He hands Gabriel's blade back to Lucifer, and the glow of the metal intensifies as magic is poured into it, melting and reshaping the form into... two objects. One still a sword, but the other - tiny - in the shape of a bullet.

"A sporting chance, but a chance none the less." Lucifer presses the bullet into Castiel's palm and his fingers involuntarily clench around it. "The only metal that can kill an archangel is metal from the blade of one. One bullet, and I believe the Colt itself is lost. Without your power, you may have trouble finding it. But if you do..."

One shot. One literal shot; one last chance to defeat the Devil. Castiel understands, even if he doesn't understand why.

"It's for Dean." Sam finally meets his gaze. "Because if he didn't have at least some hope, he wouldn't live anymore. Tell him I'm long gone, Castiel. Tell him I said yes. And good luck."

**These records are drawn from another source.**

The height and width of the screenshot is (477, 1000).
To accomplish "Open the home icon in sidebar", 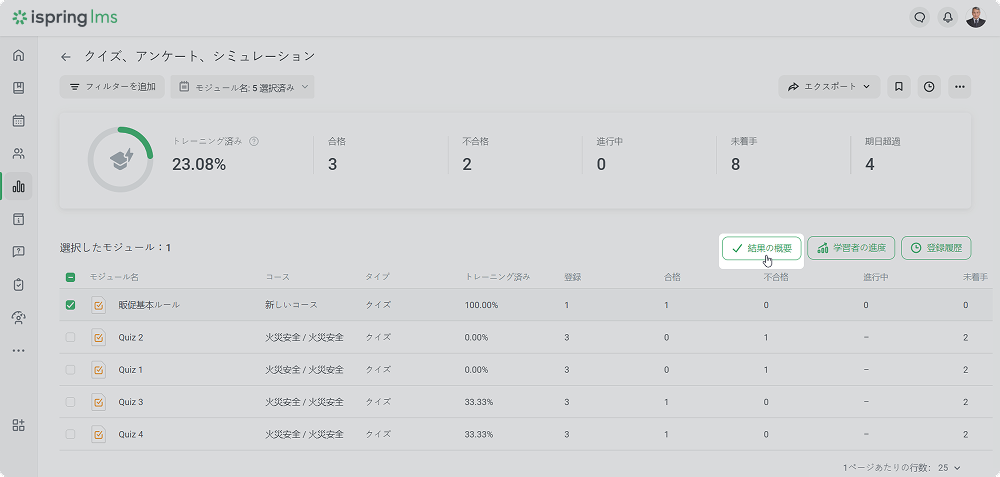I will (18, 55).
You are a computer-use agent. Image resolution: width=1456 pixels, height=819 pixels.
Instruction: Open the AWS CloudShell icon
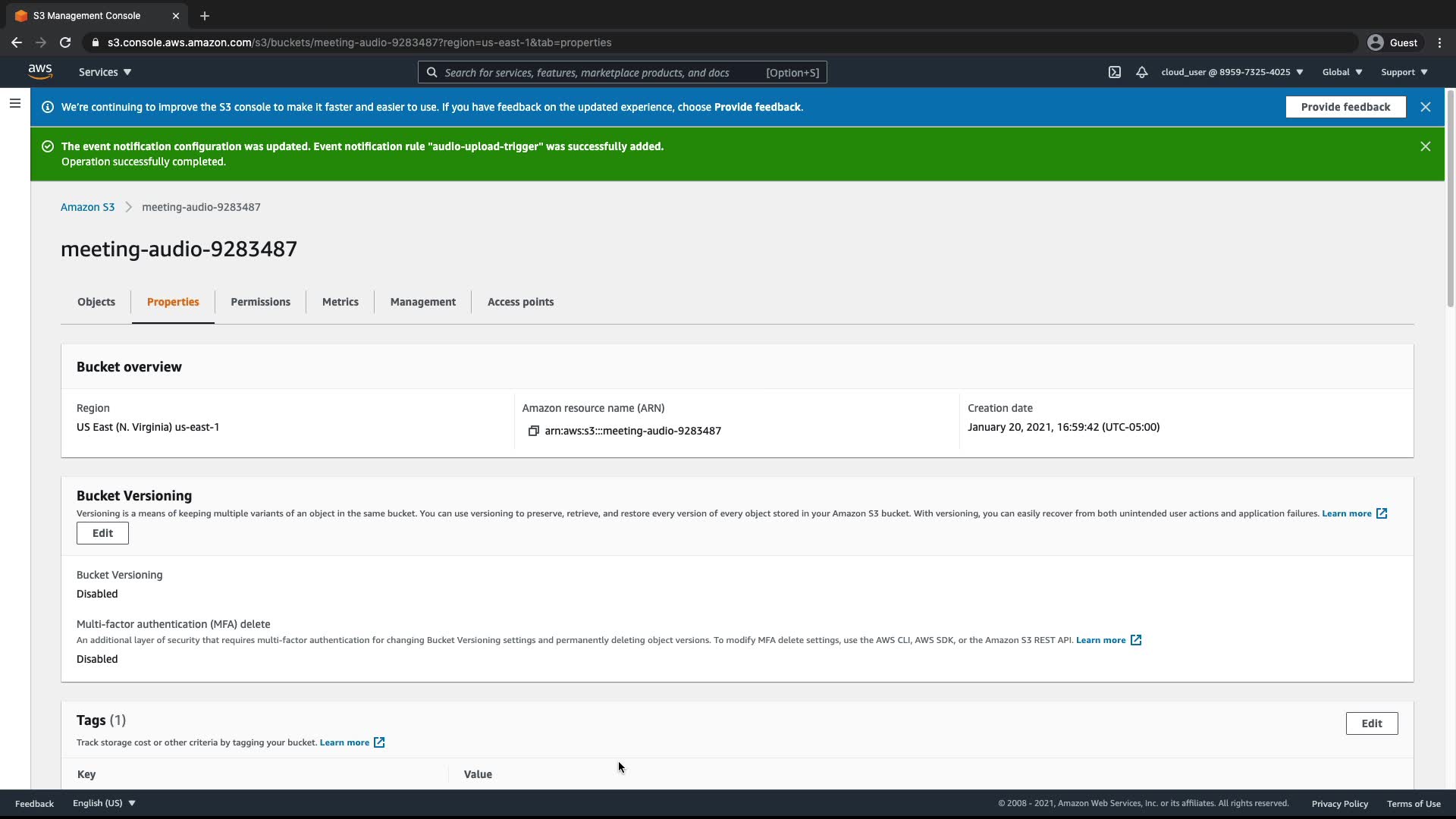point(1114,72)
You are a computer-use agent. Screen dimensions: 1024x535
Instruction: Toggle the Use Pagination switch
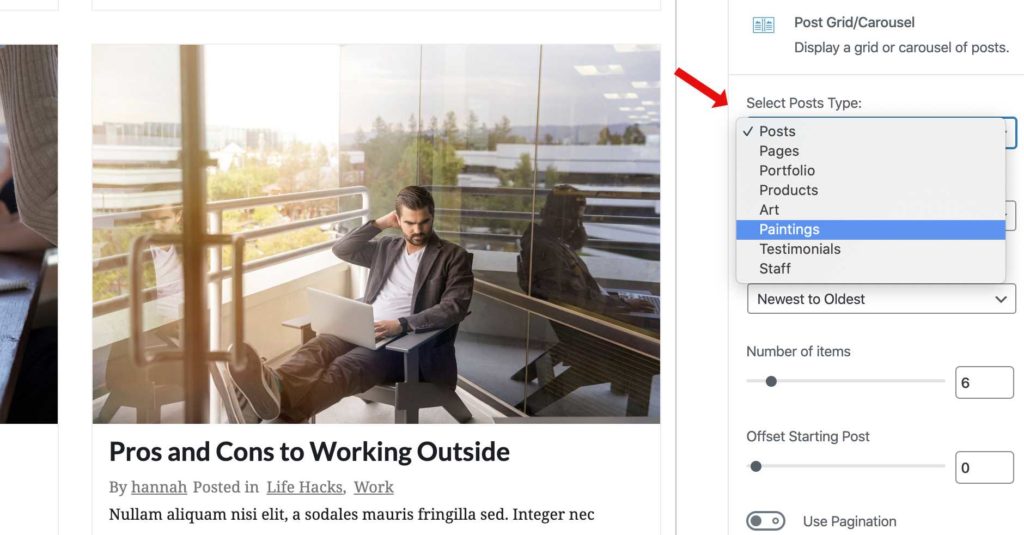click(765, 521)
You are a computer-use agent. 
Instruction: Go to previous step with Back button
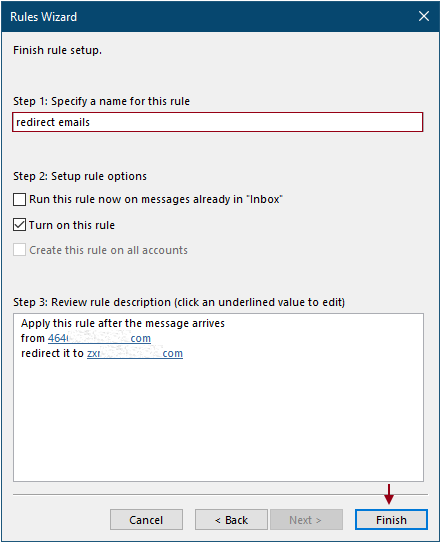coord(231,520)
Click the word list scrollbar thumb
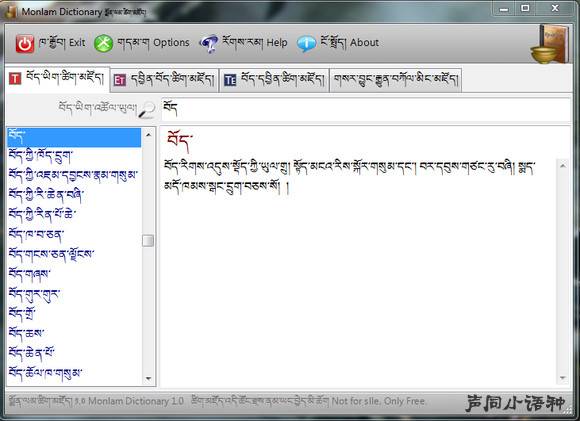 tap(148, 240)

The last thing Castiel sees before the world shifts is Lucifer touching his forehead with two fingers and Sam's mouth opening, as if to ask a question.

* * *

 

He hits the dirt in a sprawl of indignity, Dean only three paces away, dust in his eyes and nose with chills still running up and down his skin. Castiel moans gently, and the sound turns the hunter's gaze.

"Cas?!" Then Dean is by his side, rolling him over and helping him to a sitting position, hands burning white hot over his skin after the freezing air of Detroit. "What the- did you manage to-"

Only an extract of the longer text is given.